Das ist einer der größten Kühlschränke des Landes“, sagt Matthias Bähr von der Geschäftsleitung der Rewe-Logistik über das neue Frischelager im Raunheimer Gewerbegebiet Mönchhof. Ins Schwitzen kann man dort dennoch kommen, denn in den klimatisierten Hallen wird flott gearbeitet. Lautlos flitzen die elektrisch betriebenen Flurförderfahrzeuge durch die Gänge mit den Hochregalen, im Gepäck palettenweise Obst, Milch, Käse, Eier, Frischfleisch oder Tiefkühlkost.
Rund 70 Millionen Euro hat Rewe in das Raunheimer Logistikzentrum investiert, das im Oktober in Betrieb gegangen ist. Auf dem rund 116.000 Quadratmeter großen Grundstück stehen in der 312 mal 137 Meter großen Halle knapp 47.000 Quadratmeter klimatisierte Lagerfläche zur Verfügung.
In vier Temperaturbereichen werden rund 5.500 Artikel umgeschlagen, vom frischen Gemüse bis zur Tiefkühlware.
Im Obst- und Gemüselager (11.400 Quadratmeter) beträgt die Temperatur konstant 12 Grad. Im Frischdienstlager (17.800 Quadratmeter), wo Molkereiprodukte aufbewahrt werden, herrschen konstant vier Grad. Null Grad sind es im 2.400 Quadratmeter großen Frischfleischlager. Kältester Ort ist das 7.500 Quadratmeter große Tiefkühllager mit minus 24 Grad.
Mehr als 400 Menschen arbeiten in dem Lager an sieben Tagen in der Woche im Dreischichtbetrieb rund um die Uhr. Geschlossen ist das Lager nur an zwei Tagen im Jahr – am ersten Weihnachtsfeiertag und an Ostersonntag.
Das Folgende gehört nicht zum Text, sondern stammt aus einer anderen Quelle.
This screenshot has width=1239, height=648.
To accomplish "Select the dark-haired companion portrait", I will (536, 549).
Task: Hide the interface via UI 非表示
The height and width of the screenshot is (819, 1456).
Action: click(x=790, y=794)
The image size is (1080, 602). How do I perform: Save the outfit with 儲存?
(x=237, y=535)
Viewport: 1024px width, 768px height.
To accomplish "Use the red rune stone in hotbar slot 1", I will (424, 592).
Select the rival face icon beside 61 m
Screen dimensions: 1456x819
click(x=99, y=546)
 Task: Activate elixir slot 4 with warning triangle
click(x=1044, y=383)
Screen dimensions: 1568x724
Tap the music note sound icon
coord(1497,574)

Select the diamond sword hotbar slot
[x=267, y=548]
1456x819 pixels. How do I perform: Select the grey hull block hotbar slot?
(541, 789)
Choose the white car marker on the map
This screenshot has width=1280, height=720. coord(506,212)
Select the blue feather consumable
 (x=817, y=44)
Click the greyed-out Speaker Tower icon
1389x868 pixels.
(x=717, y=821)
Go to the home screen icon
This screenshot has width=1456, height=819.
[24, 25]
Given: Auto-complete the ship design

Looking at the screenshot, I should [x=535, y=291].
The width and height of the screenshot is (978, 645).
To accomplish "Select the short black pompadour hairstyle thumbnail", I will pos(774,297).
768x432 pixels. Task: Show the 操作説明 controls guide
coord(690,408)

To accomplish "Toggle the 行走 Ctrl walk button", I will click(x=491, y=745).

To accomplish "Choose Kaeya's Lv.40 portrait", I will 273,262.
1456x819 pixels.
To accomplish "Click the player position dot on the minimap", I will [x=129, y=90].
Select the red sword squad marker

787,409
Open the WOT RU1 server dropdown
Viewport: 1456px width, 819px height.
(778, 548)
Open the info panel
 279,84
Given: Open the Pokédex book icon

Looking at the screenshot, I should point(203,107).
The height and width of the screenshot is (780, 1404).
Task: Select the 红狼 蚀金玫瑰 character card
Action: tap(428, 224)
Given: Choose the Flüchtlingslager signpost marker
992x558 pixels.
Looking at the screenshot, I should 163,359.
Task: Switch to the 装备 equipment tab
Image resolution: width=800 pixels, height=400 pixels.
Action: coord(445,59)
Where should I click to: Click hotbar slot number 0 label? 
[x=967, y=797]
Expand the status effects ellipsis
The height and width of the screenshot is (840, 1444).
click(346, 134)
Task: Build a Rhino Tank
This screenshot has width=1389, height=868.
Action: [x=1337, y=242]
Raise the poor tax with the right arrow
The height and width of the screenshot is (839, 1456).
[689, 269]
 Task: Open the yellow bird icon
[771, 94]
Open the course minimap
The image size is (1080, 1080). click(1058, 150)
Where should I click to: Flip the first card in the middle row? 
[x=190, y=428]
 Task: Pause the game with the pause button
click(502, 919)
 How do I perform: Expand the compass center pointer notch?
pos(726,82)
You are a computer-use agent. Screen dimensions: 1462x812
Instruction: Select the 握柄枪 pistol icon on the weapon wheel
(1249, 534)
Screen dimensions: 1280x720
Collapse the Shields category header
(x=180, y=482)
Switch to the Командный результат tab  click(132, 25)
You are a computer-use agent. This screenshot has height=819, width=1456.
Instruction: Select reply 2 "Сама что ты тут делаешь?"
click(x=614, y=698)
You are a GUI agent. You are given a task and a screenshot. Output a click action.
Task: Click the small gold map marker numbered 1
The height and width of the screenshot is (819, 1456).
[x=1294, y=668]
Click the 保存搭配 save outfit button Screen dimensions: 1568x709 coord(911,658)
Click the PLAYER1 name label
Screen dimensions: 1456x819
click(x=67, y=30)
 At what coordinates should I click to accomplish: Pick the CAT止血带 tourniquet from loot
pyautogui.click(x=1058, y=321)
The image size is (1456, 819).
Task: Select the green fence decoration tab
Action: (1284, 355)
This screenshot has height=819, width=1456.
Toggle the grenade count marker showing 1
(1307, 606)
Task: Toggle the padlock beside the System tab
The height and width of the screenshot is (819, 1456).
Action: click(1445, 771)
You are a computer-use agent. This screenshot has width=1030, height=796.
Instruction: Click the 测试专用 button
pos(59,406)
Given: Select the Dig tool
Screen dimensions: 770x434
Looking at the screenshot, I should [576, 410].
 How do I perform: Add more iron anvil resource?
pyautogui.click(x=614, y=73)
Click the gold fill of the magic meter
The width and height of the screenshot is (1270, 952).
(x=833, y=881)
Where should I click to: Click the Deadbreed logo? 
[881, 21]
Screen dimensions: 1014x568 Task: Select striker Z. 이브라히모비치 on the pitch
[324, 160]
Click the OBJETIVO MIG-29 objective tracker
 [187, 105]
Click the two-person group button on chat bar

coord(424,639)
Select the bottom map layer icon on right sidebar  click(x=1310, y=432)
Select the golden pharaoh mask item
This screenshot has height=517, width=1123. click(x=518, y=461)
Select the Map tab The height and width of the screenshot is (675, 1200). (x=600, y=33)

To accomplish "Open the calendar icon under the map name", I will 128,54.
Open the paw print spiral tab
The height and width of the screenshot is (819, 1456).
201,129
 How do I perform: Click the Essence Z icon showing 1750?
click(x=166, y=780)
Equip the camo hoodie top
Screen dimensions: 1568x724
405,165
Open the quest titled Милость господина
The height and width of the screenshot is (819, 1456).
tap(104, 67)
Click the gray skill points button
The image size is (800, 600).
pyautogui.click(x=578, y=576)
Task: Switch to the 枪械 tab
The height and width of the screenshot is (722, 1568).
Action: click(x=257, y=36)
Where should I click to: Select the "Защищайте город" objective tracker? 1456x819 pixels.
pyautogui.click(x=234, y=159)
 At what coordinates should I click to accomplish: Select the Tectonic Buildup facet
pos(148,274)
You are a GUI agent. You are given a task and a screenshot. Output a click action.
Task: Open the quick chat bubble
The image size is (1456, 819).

250 Lastwagen holen täglich rund 210.000 Großhandelsverpackungseinheiten ab. Der durchschnittliche Warenbestand in dem Lager hat einen Wert von knapp sechs Millionen Euro.
An den 137 Toren rund um die riesige, graue Halle warten schon die Lastwagen, die hier be- und entladen werden. Pro Jahr sollen hier Waren mit einem Einkaufswert von rund einer halben Milliarde Euro umgeschlagen werden. Mit der Eröffnung des Lagers in Raunheim wurde der Standort Gernsheim geschlossen, ein Lager in Dietzenbach wird anderweitig genutzt. Die 70 Mitarbeiter aus Gernsheim konnten nach Raunheim wechseln.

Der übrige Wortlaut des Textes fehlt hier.